Last night at la Scala saw the sixth spettacolo of Donizetti's L'Elisir d'Amore (premiered on October 2nd), a forgettable pastiche of directing duo sensation Laurent Pelly's & Chantal Thomas' take on bucolic kitsch that was presented with lackluster, uneven singing and underwhelming conducting. OC is on the record as a Pelly/Thomas cheerleader (really, consider their Florez/Dessay La fille du régiment -- does it get any better than that? WE DONT THINK SO!) but this entire new production was burdened with Jupiter's gravity, a draggy night that detracted from the Rolando Villazon comeback hype that should have made this run (sadly in the past) memorable.

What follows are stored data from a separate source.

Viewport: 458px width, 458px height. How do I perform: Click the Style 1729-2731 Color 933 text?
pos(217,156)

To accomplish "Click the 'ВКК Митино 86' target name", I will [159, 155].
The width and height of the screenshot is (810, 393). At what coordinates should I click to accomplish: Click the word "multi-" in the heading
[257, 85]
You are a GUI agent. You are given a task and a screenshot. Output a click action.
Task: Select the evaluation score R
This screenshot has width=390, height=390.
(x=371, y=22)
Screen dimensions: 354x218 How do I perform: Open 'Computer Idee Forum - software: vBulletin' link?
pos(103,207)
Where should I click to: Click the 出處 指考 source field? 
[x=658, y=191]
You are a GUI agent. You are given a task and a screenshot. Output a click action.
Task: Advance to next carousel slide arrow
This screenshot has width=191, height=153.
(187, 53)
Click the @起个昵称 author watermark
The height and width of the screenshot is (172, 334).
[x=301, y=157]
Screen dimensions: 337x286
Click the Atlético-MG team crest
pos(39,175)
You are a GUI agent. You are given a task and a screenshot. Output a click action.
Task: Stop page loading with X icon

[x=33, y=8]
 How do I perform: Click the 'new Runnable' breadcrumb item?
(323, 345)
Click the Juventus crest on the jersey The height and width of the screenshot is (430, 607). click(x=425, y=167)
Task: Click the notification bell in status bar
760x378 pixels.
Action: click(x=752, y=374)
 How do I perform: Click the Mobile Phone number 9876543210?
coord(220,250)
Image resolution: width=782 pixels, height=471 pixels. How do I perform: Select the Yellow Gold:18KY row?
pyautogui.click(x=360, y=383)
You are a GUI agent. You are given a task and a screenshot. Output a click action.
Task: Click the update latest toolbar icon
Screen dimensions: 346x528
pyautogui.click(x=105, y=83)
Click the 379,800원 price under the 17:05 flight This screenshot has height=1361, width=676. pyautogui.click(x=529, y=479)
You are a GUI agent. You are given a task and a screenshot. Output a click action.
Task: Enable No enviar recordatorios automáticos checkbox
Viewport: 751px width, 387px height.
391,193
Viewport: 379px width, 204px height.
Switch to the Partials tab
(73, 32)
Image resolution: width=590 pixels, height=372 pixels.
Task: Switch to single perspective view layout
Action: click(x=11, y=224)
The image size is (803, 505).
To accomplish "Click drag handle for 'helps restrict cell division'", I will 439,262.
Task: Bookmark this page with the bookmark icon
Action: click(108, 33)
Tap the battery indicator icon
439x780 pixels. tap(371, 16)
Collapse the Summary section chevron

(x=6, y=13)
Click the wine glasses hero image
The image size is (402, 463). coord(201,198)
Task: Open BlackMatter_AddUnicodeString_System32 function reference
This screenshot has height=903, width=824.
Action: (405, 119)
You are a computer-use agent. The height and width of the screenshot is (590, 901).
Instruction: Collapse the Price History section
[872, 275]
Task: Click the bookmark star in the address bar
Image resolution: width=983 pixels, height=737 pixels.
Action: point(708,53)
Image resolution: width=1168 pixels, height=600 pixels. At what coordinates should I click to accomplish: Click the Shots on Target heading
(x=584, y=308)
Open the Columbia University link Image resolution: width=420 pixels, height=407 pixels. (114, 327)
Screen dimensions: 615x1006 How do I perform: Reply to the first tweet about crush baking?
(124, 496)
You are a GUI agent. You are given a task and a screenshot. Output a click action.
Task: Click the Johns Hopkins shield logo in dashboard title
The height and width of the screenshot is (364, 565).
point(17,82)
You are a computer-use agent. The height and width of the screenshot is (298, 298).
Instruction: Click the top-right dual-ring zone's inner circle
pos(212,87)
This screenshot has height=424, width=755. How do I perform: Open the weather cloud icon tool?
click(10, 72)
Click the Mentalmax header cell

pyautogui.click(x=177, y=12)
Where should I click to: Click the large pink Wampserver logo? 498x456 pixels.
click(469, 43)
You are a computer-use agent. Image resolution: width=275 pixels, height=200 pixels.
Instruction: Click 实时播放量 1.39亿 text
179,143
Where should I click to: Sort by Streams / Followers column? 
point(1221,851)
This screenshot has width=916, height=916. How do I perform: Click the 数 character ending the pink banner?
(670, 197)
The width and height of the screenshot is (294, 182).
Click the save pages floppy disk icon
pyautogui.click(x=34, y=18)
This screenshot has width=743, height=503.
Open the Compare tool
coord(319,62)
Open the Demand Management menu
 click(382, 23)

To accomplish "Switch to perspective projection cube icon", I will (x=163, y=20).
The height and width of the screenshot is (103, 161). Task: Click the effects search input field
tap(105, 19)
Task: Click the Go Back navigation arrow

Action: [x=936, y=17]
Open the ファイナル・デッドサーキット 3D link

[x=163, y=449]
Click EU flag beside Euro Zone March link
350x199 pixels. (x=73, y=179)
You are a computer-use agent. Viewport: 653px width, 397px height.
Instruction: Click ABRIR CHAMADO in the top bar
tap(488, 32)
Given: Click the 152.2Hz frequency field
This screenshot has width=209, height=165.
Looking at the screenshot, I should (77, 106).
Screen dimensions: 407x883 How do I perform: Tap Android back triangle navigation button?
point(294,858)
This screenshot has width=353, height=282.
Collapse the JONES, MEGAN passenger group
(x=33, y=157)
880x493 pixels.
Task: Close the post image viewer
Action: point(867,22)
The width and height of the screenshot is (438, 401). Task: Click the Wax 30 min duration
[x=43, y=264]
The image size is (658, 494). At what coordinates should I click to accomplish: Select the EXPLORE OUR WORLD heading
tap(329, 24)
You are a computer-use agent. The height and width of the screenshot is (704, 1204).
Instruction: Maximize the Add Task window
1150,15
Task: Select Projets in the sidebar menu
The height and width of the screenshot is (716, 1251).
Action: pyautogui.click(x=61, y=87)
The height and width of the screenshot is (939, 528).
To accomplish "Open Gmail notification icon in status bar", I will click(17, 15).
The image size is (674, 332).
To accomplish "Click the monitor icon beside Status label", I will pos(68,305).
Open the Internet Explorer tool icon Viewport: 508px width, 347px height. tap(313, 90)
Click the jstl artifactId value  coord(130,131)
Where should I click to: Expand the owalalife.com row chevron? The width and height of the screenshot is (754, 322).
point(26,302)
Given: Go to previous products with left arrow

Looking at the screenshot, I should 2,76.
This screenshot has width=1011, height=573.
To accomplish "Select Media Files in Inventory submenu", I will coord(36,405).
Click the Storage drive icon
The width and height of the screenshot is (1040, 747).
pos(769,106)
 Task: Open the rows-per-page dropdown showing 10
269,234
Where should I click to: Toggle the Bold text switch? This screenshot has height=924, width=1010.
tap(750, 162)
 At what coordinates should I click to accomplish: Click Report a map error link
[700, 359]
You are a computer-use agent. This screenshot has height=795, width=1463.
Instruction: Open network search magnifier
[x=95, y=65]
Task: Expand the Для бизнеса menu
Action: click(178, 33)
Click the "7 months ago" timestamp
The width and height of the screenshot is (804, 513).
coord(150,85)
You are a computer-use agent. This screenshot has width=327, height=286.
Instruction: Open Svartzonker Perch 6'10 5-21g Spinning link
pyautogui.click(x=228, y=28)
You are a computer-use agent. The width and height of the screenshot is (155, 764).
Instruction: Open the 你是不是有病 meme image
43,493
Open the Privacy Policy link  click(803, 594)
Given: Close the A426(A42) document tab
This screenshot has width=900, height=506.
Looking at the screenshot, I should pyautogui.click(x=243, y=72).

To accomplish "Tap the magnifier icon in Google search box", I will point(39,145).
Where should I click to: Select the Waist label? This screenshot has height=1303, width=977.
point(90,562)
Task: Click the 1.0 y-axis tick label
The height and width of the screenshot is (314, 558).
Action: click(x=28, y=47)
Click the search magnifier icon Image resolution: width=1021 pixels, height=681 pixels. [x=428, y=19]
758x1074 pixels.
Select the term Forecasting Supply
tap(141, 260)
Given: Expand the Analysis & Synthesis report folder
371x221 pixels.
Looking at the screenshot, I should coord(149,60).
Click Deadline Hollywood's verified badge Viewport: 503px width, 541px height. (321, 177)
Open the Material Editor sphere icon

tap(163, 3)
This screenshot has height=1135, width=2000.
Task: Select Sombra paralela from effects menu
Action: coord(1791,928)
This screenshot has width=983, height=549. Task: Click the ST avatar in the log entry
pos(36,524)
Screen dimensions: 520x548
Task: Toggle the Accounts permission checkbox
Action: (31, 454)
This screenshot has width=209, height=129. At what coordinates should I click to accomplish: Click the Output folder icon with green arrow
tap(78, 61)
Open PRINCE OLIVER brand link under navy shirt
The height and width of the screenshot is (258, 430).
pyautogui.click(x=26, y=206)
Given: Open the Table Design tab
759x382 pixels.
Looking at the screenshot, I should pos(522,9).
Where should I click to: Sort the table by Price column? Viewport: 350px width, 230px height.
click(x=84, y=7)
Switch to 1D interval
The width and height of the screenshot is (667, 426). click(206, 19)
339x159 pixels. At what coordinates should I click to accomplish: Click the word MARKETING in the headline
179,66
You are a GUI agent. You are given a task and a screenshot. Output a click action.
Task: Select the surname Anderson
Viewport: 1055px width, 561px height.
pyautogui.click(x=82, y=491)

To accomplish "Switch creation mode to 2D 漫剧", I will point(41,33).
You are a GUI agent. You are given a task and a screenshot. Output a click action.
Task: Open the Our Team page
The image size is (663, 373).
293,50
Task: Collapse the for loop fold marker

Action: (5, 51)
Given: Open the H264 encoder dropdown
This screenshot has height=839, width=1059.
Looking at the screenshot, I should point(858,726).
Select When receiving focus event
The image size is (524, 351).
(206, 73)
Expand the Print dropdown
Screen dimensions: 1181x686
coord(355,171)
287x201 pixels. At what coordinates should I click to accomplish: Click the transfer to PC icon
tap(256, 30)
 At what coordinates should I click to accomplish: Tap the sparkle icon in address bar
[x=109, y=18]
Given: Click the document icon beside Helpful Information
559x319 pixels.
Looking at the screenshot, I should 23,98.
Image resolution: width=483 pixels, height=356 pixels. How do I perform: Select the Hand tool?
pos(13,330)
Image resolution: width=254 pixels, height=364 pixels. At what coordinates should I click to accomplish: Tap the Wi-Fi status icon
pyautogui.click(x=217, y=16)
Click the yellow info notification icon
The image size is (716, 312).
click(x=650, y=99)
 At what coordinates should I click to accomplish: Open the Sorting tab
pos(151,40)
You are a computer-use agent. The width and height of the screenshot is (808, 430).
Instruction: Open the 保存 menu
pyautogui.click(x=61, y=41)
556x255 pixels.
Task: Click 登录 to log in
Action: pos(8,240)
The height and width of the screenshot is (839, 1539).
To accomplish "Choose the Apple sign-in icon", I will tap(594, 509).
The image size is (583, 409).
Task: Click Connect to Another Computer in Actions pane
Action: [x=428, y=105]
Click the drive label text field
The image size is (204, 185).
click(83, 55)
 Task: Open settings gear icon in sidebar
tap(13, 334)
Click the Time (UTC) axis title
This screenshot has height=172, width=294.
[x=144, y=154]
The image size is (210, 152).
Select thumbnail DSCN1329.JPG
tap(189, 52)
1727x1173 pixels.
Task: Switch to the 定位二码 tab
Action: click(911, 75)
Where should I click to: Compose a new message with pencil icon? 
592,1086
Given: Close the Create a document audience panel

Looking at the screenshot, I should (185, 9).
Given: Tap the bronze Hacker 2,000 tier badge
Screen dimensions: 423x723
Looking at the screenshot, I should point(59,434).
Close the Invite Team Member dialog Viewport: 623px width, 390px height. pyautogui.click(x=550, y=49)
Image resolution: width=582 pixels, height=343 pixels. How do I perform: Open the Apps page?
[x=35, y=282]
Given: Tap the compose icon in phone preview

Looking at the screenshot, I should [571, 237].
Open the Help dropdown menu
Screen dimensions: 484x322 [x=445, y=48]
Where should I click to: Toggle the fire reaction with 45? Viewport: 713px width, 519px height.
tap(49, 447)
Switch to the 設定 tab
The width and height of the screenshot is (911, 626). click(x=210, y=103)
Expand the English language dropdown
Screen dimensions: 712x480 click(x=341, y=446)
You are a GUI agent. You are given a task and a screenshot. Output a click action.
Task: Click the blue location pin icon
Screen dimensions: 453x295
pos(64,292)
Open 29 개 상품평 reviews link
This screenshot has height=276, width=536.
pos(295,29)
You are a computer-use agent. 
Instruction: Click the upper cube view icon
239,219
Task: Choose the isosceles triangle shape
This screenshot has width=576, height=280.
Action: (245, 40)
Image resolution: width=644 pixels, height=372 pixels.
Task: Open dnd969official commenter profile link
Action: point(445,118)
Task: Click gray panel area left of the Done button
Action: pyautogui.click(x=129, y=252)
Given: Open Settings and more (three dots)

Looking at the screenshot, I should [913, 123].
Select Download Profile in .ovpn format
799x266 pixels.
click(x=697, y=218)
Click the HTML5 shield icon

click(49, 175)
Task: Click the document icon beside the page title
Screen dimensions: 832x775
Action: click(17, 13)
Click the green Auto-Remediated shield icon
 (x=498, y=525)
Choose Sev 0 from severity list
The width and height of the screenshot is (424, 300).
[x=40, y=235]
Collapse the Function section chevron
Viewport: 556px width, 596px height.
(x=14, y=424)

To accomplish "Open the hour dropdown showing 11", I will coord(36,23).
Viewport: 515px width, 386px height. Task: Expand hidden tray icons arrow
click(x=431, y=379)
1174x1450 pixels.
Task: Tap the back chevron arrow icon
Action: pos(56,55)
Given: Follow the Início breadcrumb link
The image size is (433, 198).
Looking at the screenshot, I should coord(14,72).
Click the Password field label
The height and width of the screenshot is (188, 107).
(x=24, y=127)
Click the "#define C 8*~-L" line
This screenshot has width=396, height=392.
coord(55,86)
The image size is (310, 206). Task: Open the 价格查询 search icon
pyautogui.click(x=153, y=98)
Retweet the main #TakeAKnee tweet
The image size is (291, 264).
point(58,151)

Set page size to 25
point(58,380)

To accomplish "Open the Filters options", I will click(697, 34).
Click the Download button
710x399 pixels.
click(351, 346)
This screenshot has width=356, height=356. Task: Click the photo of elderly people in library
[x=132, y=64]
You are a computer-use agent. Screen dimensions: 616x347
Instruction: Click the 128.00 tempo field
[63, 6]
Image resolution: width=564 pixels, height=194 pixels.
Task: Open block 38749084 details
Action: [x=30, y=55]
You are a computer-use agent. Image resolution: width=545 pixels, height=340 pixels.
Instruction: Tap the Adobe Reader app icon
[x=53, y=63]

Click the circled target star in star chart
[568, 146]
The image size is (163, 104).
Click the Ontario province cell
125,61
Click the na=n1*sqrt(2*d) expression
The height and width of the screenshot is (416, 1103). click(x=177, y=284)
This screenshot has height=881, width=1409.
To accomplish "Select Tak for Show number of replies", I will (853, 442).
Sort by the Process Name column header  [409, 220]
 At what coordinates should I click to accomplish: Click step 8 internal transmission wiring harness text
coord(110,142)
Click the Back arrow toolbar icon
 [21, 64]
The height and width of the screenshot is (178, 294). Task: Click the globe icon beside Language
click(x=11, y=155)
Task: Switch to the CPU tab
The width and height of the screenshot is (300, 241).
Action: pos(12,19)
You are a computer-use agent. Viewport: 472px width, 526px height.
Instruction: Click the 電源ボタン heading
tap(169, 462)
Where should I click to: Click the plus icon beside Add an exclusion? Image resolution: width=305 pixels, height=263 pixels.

Sandwiched between Anna Bolena and Lucrezia Borgia, Donizetti's L'elisir d'Amore is a sparkling-sweet landscape of love and misunderstanding ripe for comedy set to a libretto by Felice Romani. At its premiere in Milan's Teatro alla Canobbiana in 1832 it was an instant hit, celebrated for Donizetti's succulent score set to a lollersome comedic plot all wrapped-up in a happy ending -- it remains to this day one of opera's most audience-friendly blockbusters.
A technically perfect orchestra under the direction of Donato Renzetti slowed down the manuscript to an underwater pace, ploddingly thick at times, unrecognizable at its worst. The slow motion strategy was made obvious when Rolando Villazon l a a a u u n c h e d into his arias, taking everything at a safe pace. During the Second Act's Quartetto the tempo and direction was so lackluster that it came close to collapsing in sluggish inertia. Una Furtiva Lagrima, that breath-holding aria that shows Donizetti's remarkable skill of turning the thrills of love into melancholy/heartbreak -- in less time than a Ferrari Scaglietti takes to get from 0 to 60 -- was slowed down to the paces of a Hyundai lawnmower. It wasn’t a bad effort from Villazon, but one decent aria after a slew of mediocre ones doesn't mark the success of an entire performance.
Villazon started the night off at a low point with Quanto è bella, a mess of chaotic breathing, broken phrasing, and scooping -- at times like a vintage 78 being played back on the wrong speed, especially during Nemorino and Adina's duet Chiedi all’aura lusinghiera. His voice lacked nuance while preoccupied tackling the passages. He still has all of that charisma and energy from the Rolando of Villazon Past, but the voice is mismatched.
The overall effective costumes and scenes from the usually flawless Laurent Pelly and Chantal Thomas flaunted Italian countrysides (with a Midwestern flair) of Q-bert haystacks and Bramantean perspective-keen backgrounds and chorus dressed in late 1950s style. OC loves Pelly and Thomas for their effortless melding of hyperrealism with comic book/graphic art sauciness. But this time the stagnant, unimaginative direction was the biggest antagonist of the production and even normally-cool gimmicks that were blended with such an admirable light hand (fire, fireworks, vespas, a tractor, a schnauzer dog, etc.) sank under the weight of derivative direction and slow paces.
Unmemorable interpretations of each character vacillated from blah to meh in a skimmed misreading of Donizetti's protagonists. Vocally everyone was keen (Giorgio Caoduro's Belcore, Barbara Bargnesi's Giannetta, and Renato Girolami's Dulcamara) but character sketches were uninteresting. Irina Lungu's Adina was also fine, marked with a rich, sold voice and a good dramatic flair, but Lungu included, no one was memorable.
Uneven conducting, singing (even Chorus Master Bruno Casoni's insanely excellent La Scala chorus was uneven), and direction marred Donizetti’s comic masterpiece, turning a witty, sparkling multilayered sitcom into a provincial windbaggy narrative. And for their sixth night of this show at La Scala, there can't be any excuses.